Temps 4 :  la création de l’objet bibliothèque

Au centre alpha, pas mal de livres sont déjà à la disposition des apprenant·e·s, mais sans être vraiment classés, ni très accessibles. Les apprenant·e·s décident alors de faire du « rangement » et d’aider à mettre tous ces bouquins à disposition de ceux et celles à qui viendrait l’envie de lire…. De créer une bibliothèque, en somme, dans la cafétaria du centre.

L’idée se concrétise dans le groupe maths de Nadia où les apprenant·e·s mettent en place un projet de menuiserie. Pour eux·elles, c’est une évidence, cette bibliothèque, ils veulent la construire de leurs mains. Ils la voient non pas sous la forme d’une étagère, mais d’un arbre où les branches porteraient des livres. Nadia explique :

« Nous avons travaillé avec une menuiserie du quartier et tout le monde, aussi bien les hommes que les femmes, ont participé au projet de A à Z. Parmi les compétences travaillées : calculer le métrage de bois nécessaire, choisir la qualité du bois, faire un devis, travailler les pourcentages, dessiner la forme de la bibliothèque et lui donner un nom : l’arbre à livres ».

Nadia se réjouit également que ce projet de menuiserie auquel les femmes ont aussitôt adhéré a permis de faire changer le regard des hommes :

« C’est chouette que les hommes aient pu voir les femmes participer à l’atelier menuiserie, c’était la première fois qu’elles travaillaient le bois et elles l’ont fait à raison de pas moins de 3 heures par semaine pendant 5 semaines ».

Monique pointe aussi d’autres apprentissages importants acquis par le groupe à travers cette étape du projet :

« Ils·elles ont appris les noms des machines et comment les utiliser. On retravaillait en classe le vocabulaire, le français, etc. ». Ce projet a donné une nouvelle impulsion aux participants : « Dans ce groupe, il y a des hommes qui sont là depuis plusieurs années et à partir du lancement du projet, ils ont pu mieux identifier les compétences qu’ils allaient pouvoir développer, et on les a vu plus investis. L’absentéisme a aussi beaucoup diminué. Et un des apprenants a été repéré par le menuisier et orienté vers une formation qualifiante ».

Temps 5 : la création du service bibliothèque

Une fois « l’objet » bibliothèque réalisé, le groupe doit apprendre comment organiser son contenu et le diffuser car une bibliothèque ça sert à ça : permettre à d’autres de consulter des livres et de les emprunter. Pour y parvenir, le plus simple est encore d’aller voir ailleurs comment les autres font. Les deux groupes investis dans cette aventure commencent par visiter la bibliothèque de Molenbeek, puis celle du Centre doc du Collectif alpha où Jessica Rampelberg, sa bibliothécaire, leur explique les règles de base d’un système de classement et de prêt. Il faut créer une carte de bibliothèque, disposer d’un classeur des emprunteurs, instaurer des cotes de rangement, etc. De retour au centre alpha, ils mettent en pratique ces nouveaux savoirs. Ils décident des règles de fonctionnement de la bibliothèque, ils collent des étiquettes de couleurs différentes sur chaque livre et créent une carte de membre sous forme de marque-page avec l’aide de Liv Quackels, la graphiste de Lire et Écrire Bruxelles.

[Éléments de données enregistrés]
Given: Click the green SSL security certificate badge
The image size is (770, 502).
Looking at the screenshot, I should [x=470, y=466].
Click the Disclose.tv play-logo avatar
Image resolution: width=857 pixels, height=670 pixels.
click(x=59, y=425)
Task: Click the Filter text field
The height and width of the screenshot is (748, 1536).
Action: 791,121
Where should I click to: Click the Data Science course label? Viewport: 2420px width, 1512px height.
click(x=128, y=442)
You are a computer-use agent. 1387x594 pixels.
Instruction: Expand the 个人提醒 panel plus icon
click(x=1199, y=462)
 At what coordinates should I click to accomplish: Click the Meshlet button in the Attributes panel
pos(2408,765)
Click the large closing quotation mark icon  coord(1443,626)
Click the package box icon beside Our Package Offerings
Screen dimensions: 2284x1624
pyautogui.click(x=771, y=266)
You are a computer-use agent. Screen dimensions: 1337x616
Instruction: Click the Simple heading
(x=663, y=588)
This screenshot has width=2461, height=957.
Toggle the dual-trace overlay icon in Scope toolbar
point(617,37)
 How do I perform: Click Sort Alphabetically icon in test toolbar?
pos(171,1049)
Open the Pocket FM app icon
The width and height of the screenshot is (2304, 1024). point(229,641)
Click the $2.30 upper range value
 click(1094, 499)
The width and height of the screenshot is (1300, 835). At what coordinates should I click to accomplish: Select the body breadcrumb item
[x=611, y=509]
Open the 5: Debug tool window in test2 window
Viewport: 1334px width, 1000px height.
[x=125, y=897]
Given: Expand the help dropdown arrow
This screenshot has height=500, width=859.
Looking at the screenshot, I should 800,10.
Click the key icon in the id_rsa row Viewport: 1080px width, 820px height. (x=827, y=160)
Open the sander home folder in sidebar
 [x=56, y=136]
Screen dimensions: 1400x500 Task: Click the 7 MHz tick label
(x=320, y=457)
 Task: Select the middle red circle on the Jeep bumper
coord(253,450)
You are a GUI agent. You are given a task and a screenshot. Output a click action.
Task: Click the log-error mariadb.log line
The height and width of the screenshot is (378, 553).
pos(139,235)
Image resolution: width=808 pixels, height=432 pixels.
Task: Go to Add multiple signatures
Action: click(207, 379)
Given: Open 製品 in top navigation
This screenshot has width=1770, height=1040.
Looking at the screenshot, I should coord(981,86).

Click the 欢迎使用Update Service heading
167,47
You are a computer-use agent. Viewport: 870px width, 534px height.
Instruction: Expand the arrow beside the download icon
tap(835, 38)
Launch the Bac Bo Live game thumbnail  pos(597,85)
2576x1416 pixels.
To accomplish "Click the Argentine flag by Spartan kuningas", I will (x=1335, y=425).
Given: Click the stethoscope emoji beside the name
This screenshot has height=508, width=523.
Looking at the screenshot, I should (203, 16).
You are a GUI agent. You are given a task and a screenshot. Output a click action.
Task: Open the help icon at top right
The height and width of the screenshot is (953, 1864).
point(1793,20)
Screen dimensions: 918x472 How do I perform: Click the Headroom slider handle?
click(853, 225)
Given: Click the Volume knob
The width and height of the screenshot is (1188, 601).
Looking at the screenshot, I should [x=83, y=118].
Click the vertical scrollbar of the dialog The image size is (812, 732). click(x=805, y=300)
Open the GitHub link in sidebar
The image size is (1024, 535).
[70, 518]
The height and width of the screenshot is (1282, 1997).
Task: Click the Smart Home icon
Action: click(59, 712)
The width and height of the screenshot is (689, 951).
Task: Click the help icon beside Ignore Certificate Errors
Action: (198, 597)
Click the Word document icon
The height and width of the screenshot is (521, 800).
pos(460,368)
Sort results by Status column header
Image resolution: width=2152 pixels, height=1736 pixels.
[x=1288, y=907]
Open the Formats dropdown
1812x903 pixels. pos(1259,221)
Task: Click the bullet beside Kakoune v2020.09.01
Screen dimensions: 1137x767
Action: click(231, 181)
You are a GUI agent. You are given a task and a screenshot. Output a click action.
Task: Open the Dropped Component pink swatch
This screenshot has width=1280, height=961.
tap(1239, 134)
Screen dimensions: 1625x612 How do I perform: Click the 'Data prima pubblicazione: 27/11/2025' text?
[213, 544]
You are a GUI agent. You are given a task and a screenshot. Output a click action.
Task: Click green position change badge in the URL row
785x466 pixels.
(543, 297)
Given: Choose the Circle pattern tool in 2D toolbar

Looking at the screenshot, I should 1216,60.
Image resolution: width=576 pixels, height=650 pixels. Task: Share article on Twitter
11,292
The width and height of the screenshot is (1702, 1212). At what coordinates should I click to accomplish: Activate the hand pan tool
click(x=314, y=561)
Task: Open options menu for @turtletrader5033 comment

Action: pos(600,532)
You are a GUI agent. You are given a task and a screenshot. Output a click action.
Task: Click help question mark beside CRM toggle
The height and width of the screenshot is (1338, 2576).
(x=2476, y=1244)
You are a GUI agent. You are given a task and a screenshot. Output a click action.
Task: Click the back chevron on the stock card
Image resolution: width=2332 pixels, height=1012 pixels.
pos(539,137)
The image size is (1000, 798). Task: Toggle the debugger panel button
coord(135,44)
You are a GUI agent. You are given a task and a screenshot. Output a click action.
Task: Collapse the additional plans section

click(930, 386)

> **CONSIGNES**
A – Reprenez tel quel le passage du texte sur la bibliothèque du centre alpha qui commence par "Temps 4 :  la" et se termine par "cafétaria du centre.".
B – Dressez la liste de toutes les personnes désignées par leur nom dans le texte sur la bibliothèque du centre alpha.

> **RÉPONSES**
A –
Temps 4 :  la création de l’objet bibliothèque

Au centre alpha, pas mal de livres sont déjà à la disposition des apprenant·e·s, mais sans être vraiment classés, ni très accessibles. Les apprenant·e·s décident alors de faire du « rangement » et d’aider à mettre tous ces bouquins à disposition de ceux et celles à qui viendrait l’envie de lire…. De créer une bibliothèque, en somme, dans la cafétaria du centre.

B –
Nadia
Monique
Jessica Rampelberg
Liv Quackels